■ Exercise requirements ■
From the first line to the last, write out the records exactly.

START Study material

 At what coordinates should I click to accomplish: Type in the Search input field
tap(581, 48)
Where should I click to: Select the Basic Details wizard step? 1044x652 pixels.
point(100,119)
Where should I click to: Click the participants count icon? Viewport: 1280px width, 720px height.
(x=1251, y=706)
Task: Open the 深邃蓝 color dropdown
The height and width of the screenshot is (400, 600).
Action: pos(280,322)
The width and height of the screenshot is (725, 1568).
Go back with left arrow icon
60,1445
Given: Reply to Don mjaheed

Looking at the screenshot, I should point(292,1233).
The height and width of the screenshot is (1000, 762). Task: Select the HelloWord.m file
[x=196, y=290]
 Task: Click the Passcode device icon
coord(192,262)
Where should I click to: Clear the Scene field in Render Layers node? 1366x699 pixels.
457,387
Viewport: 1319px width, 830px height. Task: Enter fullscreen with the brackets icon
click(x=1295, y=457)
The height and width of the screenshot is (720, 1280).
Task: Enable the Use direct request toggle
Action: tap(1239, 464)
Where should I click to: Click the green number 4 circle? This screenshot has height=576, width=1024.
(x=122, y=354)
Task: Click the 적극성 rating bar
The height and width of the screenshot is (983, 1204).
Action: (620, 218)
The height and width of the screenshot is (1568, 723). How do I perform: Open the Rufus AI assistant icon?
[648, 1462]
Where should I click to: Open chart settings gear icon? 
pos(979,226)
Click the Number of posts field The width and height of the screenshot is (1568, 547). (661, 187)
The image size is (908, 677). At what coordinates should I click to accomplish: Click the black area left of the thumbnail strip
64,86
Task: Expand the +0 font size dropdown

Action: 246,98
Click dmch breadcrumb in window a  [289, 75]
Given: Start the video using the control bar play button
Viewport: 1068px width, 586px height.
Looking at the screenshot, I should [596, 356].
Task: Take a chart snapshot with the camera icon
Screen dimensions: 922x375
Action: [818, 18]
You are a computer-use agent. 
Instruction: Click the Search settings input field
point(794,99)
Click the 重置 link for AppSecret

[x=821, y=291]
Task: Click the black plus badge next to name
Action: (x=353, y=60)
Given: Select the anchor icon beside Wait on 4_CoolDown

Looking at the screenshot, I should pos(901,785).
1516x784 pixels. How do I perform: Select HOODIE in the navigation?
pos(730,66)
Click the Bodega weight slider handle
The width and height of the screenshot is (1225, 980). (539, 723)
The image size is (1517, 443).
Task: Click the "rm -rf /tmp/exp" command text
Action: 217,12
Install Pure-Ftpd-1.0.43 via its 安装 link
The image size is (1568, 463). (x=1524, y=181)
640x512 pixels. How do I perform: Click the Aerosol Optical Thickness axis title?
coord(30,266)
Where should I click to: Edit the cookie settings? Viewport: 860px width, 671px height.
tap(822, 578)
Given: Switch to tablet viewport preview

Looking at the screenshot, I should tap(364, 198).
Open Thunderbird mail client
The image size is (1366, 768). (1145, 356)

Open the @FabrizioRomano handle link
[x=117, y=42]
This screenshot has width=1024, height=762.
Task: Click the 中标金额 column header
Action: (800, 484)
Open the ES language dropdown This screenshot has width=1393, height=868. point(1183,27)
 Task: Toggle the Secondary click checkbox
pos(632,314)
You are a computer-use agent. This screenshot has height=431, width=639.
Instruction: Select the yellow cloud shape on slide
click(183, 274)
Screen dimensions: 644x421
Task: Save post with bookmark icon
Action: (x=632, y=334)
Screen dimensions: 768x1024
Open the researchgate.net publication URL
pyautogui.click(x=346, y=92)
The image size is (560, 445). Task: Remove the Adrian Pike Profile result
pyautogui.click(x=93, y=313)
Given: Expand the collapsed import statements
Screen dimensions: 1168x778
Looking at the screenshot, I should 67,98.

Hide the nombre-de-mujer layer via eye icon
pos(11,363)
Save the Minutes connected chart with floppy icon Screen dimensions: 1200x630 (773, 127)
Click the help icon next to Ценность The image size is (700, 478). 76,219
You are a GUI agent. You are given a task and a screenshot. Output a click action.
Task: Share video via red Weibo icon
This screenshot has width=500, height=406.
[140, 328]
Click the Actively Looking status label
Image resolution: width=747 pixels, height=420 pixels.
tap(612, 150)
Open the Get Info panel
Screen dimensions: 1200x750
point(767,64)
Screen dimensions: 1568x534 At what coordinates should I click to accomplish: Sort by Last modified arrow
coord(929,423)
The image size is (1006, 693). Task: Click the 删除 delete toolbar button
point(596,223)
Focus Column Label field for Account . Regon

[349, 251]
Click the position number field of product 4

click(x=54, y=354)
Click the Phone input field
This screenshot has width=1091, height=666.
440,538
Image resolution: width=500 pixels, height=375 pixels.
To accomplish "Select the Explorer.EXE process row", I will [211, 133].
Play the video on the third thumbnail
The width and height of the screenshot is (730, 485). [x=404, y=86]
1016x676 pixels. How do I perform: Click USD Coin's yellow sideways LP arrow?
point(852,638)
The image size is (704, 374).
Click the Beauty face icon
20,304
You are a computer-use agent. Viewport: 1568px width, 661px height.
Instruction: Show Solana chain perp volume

END Study material

■ Answer space ■
 At what coordinates should I click to accomplish: Type in the Search input field
tap(581, 48)
Where should I click to: Select the Basic Details wizard step? 1044x652 pixels.
point(100,119)
Where should I click to: Click the participants count icon? Viewport: 1280px width, 720px height.
(x=1251, y=706)
Task: Open the 深邃蓝 color dropdown
The height and width of the screenshot is (400, 600).
Action: pos(280,322)
The width and height of the screenshot is (725, 1568).
Go back with left arrow icon
60,1445
Given: Reply to Don mjaheed

Looking at the screenshot, I should point(292,1233).
The height and width of the screenshot is (1000, 762). Task: Select the HelloWord.m file
[x=196, y=290]
 Task: Click the Passcode device icon
coord(192,262)
Where should I click to: Clear the Scene field in Render Layers node? 1366x699 pixels.
457,387
Viewport: 1319px width, 830px height. Task: Enter fullscreen with the brackets icon
click(x=1295, y=457)
The height and width of the screenshot is (720, 1280).
Task: Enable the Use direct request toggle
Action: tap(1239, 464)
Where should I click to: Click the green number 4 circle? This screenshot has height=576, width=1024.
(x=122, y=354)
Task: Click the 적극성 rating bar
The height and width of the screenshot is (983, 1204).
Action: (620, 218)
The height and width of the screenshot is (1568, 723). How do I perform: Open the Rufus AI assistant icon?
[648, 1462]
Where should I click to: Open chart settings gear icon? 
pos(979,226)
Click the Number of posts field The width and height of the screenshot is (1568, 547). (661, 187)
The image size is (908, 677). At what coordinates should I click to accomplish: Click the black area left of the thumbnail strip
64,86
Task: Expand the +0 font size dropdown

Action: 246,98
Click dmch breadcrumb in window a  [289, 75]
Given: Start the video using the control bar play button
Viewport: 1068px width, 586px height.
Looking at the screenshot, I should [596, 356].
Task: Take a chart snapshot with the camera icon
Screen dimensions: 922x375
Action: [818, 18]
You are a computer-use agent. 
Instruction: Click the Search settings input field
point(794,99)
Click the 重置 link for AppSecret

[x=821, y=291]
Task: Click the black plus badge next to name
Action: (x=353, y=60)
Given: Select the anchor icon beside Wait on 4_CoolDown

Looking at the screenshot, I should pos(901,785).
1516x784 pixels. How do I perform: Select HOODIE in the navigation?
pos(730,66)
Click the Bodega weight slider handle
The width and height of the screenshot is (1225, 980). (539, 723)
The image size is (1517, 443).
Task: Click the "rm -rf /tmp/exp" command text
Action: 217,12
Install Pure-Ftpd-1.0.43 via its 安装 link
The image size is (1568, 463). (x=1524, y=181)
640x512 pixels. How do I perform: Click the Aerosol Optical Thickness axis title?
coord(30,266)
Where should I click to: Edit the cookie settings? Viewport: 860px width, 671px height.
tap(822, 578)
Given: Switch to tablet viewport preview

Looking at the screenshot, I should tap(364, 198).
Open Thunderbird mail client
The image size is (1366, 768). (1145, 356)

Open the @FabrizioRomano handle link
[x=117, y=42]
This screenshot has width=1024, height=762.
Task: Click the 中标金额 column header
Action: (800, 484)
Open the ES language dropdown This screenshot has width=1393, height=868. point(1183,27)
 Task: Toggle the Secondary click checkbox
pos(632,314)
You are a computer-use agent. This screenshot has height=431, width=639.
Instruction: Select the yellow cloud shape on slide
click(183, 274)
Screen dimensions: 644x421
Task: Save post with bookmark icon
Action: (x=632, y=334)
Screen dimensions: 768x1024
Open the researchgate.net publication URL
pyautogui.click(x=346, y=92)
The image size is (560, 445). Task: Remove the Adrian Pike Profile result
pyautogui.click(x=93, y=313)
Given: Expand the collapsed import statements
Screen dimensions: 1168x778
Looking at the screenshot, I should 67,98.

Hide the nombre-de-mujer layer via eye icon
pos(11,363)
Save the Minutes connected chart with floppy icon Screen dimensions: 1200x630 (773, 127)
Click the help icon next to Ценность The image size is (700, 478). 76,219
You are a GUI agent. You are given a task and a screenshot. Output a click action.
Task: Share video via red Weibo icon
This screenshot has width=500, height=406.
[140, 328]
Click the Actively Looking status label
Image resolution: width=747 pixels, height=420 pixels.
tap(612, 150)
Open the Get Info panel
Screen dimensions: 1200x750
point(767,64)
Screen dimensions: 1568x534 At what coordinates should I click to accomplish: Sort by Last modified arrow
coord(929,423)
The image size is (1006, 693). Task: Click the 删除 delete toolbar button
point(596,223)
Focus Column Label field for Account . Regon

[349, 251]
Click the position number field of product 4

click(x=54, y=354)
Click the Phone input field
This screenshot has width=1091, height=666.
440,538
Image resolution: width=500 pixels, height=375 pixels.
To accomplish "Select the Explorer.EXE process row", I will [211, 133].
Play the video on the third thumbnail
The width and height of the screenshot is (730, 485). [x=404, y=86]
1016x676 pixels. How do I perform: Click USD Coin's yellow sideways LP arrow?
point(852,638)
The image size is (704, 374).
Click the Beauty face icon
20,304
You are a computer-use agent. Viewport: 1568px width, 661px height.
Instruction: Show Solana chain perp volume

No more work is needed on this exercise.